ASSIGNMENT: Among the entries below, find the lines with the word "user" and copy them.

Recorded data
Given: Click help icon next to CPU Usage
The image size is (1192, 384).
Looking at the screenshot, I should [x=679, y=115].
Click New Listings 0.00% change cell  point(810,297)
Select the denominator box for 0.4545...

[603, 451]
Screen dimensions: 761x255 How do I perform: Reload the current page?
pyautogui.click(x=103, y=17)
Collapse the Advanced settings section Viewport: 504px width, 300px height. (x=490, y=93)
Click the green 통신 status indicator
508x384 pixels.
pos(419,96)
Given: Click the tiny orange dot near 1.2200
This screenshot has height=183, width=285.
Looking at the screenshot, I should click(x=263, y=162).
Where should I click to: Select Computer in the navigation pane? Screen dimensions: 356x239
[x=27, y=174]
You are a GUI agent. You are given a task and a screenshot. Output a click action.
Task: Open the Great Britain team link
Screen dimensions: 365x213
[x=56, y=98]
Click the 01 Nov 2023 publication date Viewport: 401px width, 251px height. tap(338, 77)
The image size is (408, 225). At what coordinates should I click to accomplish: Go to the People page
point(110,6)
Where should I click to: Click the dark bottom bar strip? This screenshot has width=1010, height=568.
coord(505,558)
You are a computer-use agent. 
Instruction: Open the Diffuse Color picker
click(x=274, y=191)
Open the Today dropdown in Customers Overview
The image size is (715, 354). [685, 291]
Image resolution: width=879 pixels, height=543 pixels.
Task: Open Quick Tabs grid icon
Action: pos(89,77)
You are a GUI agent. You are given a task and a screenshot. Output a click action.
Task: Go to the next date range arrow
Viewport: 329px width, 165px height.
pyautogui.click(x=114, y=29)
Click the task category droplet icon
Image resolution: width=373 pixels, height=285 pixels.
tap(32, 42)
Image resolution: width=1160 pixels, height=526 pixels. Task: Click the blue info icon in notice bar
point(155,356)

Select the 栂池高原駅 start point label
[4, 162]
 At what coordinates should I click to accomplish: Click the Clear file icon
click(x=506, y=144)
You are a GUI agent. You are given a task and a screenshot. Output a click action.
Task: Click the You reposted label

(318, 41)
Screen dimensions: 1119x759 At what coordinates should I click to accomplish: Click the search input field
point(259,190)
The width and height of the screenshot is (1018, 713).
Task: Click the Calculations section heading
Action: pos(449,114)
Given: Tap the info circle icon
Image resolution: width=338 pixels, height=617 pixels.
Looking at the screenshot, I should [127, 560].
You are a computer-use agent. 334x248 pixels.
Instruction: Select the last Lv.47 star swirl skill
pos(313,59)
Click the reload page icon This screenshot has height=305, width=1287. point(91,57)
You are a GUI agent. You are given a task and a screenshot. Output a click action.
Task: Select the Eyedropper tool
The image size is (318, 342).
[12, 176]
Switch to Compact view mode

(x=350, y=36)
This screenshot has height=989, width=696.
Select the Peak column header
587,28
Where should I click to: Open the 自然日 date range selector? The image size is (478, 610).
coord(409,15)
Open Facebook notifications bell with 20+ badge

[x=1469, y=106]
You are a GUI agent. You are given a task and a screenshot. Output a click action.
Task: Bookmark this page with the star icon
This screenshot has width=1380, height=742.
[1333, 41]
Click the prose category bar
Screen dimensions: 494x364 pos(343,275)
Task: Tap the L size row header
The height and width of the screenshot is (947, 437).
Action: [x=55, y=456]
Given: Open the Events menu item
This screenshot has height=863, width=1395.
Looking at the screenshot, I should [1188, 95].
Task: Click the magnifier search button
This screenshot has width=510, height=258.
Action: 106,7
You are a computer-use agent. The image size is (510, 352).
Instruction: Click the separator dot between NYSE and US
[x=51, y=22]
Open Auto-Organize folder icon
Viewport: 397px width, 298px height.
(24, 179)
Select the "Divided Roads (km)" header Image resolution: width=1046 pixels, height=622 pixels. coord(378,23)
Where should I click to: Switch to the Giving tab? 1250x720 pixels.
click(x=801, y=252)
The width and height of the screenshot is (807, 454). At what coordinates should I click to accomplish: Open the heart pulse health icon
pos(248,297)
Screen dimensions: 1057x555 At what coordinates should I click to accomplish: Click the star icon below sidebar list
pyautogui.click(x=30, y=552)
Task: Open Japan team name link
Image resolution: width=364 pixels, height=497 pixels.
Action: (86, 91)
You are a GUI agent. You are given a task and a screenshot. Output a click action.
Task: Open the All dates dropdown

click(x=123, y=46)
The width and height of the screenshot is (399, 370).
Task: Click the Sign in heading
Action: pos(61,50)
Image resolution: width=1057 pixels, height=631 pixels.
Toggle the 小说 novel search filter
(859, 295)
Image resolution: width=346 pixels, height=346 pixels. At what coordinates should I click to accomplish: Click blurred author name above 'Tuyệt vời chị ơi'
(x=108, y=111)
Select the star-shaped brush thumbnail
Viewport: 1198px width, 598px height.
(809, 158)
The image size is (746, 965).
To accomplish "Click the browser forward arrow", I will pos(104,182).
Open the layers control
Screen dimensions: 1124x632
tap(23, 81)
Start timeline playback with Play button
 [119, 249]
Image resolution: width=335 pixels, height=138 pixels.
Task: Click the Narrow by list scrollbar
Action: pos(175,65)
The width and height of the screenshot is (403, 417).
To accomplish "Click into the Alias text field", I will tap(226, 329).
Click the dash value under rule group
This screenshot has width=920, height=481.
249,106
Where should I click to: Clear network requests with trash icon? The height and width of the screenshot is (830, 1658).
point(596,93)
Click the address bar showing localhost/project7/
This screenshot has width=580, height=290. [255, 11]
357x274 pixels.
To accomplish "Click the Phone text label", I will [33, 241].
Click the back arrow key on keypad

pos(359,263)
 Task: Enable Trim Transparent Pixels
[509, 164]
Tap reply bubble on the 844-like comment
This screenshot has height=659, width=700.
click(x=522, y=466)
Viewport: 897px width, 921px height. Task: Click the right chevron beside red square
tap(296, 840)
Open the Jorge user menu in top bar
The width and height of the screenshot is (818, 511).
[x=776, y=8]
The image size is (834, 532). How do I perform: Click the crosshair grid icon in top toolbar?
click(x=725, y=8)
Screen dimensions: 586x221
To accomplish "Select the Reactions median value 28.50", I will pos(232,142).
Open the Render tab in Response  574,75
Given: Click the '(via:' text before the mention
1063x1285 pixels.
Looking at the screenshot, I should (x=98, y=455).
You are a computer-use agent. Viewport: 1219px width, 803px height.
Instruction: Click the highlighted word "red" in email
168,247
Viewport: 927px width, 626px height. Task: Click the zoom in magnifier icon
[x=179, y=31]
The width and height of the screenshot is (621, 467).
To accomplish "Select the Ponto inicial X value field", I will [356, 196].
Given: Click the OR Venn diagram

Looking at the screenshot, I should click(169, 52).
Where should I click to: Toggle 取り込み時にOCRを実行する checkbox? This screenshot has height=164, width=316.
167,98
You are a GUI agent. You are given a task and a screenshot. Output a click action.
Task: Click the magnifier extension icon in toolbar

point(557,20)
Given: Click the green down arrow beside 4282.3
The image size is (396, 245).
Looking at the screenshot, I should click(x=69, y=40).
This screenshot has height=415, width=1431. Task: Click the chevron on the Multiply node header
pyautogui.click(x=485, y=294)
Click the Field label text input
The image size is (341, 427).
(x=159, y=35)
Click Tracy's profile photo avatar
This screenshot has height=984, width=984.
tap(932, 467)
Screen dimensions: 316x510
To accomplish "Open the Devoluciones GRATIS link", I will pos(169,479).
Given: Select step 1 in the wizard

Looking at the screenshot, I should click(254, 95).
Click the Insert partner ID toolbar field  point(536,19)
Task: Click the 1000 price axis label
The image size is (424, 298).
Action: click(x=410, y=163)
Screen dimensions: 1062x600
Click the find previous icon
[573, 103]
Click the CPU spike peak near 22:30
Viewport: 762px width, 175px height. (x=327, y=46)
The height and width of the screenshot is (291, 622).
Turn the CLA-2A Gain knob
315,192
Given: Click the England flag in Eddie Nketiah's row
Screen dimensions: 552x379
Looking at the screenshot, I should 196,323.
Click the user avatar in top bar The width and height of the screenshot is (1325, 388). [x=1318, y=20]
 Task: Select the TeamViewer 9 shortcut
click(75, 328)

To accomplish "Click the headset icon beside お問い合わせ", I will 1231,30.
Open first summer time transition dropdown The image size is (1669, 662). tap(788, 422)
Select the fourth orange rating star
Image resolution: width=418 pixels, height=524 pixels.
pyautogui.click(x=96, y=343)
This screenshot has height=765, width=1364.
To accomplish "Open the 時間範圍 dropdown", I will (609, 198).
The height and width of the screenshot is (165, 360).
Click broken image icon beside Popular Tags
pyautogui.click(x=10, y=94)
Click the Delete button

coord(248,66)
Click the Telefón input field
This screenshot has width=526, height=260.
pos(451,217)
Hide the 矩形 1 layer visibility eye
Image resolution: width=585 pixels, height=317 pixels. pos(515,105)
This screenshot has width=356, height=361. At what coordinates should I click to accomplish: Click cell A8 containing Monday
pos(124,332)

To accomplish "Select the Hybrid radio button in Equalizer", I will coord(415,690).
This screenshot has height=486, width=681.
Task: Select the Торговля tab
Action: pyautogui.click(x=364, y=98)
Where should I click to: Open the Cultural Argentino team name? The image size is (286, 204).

EXERCISE RESPONSE:
Open the Jorge user menu in top bar
Click the user avatar in top bar The width and height of the screenshot is (1325, 388). [x=1318, y=20]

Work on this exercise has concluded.